Elon Musk Says Tesla Could Have Full Autonomy by the End of 2020
To most of us, the whole self-driving car thing is rather new.* win this 1100hp ...
To most of us, the whole self-driving car thing is rather new.
We would probably wager that a good portion of the population doesn’t know that there are self-driving cars at all. Even those who do might not realize that these “self-driving” cars can’t legally be entirely autonomous. In other words, humans need to supervise this self-driving activity for it to be legal.
While the autonomous features have shown that they can promote traffic safety, they still aren’t perfect. Whenever there is an issue with a Tesla crashing, it is well-publicized. While these issues aren’t quite as frequent as they seem to be because of the constant reporting, they still exist in some capacity. Because of this, legislation has deemed fully autonomous vehicles illegal in pretty much most of the established world.

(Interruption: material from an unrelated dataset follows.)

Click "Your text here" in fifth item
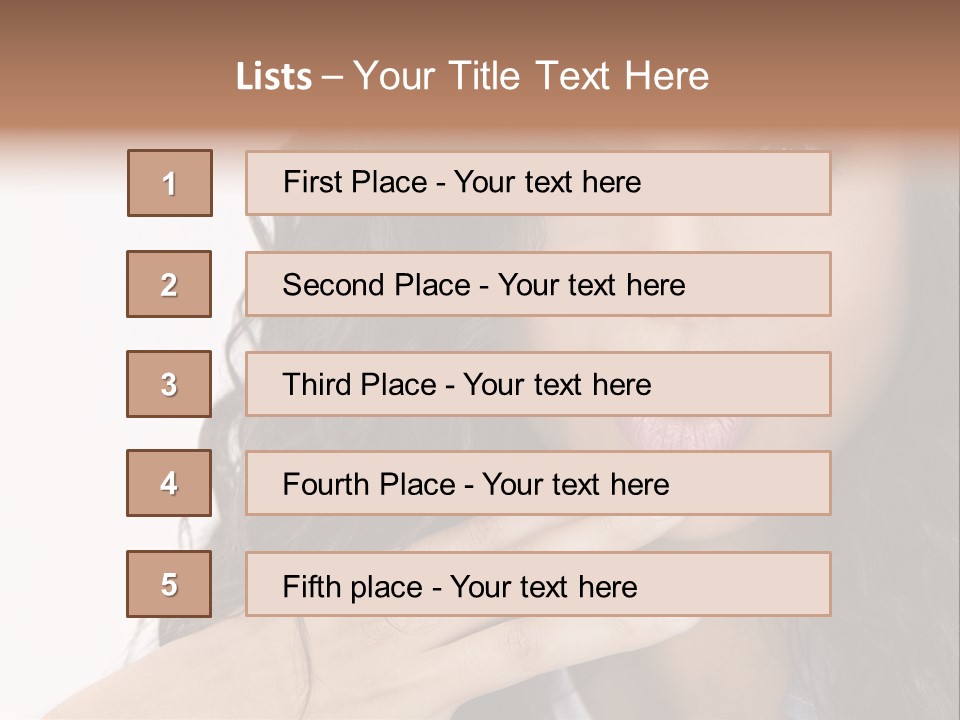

So, when can we expect this tech to come around full circle?
In a pre-recorded video played at the World AI Conference in Shanghai, Musk spoke to the timing on when we can expect cars to become fully self-driving.
Musk says, “I think at Tesla, we are very close to level five autonomy,” he continues, “I think I remain confident we will have the basic functionality for level five autonomy complete this year.” He also relays that he thinks “There are no fundamental challenges remaining for level five autonomy.”
On the contrary, he does admit that there are “Many small problems.”
It seems like he’s more worried about the “Longtail” of the problems, meaning that it shouldn’t be too hard to implement but odd issues could pop up down the road at some point.
In other words, it seems like technology is basically there. We would be left to infer that the framework is ready to roll but it’s going to take lots of real-world data to fully iron out the system to the point where it’s safe enough for full autonomy to be deemed entirely legal.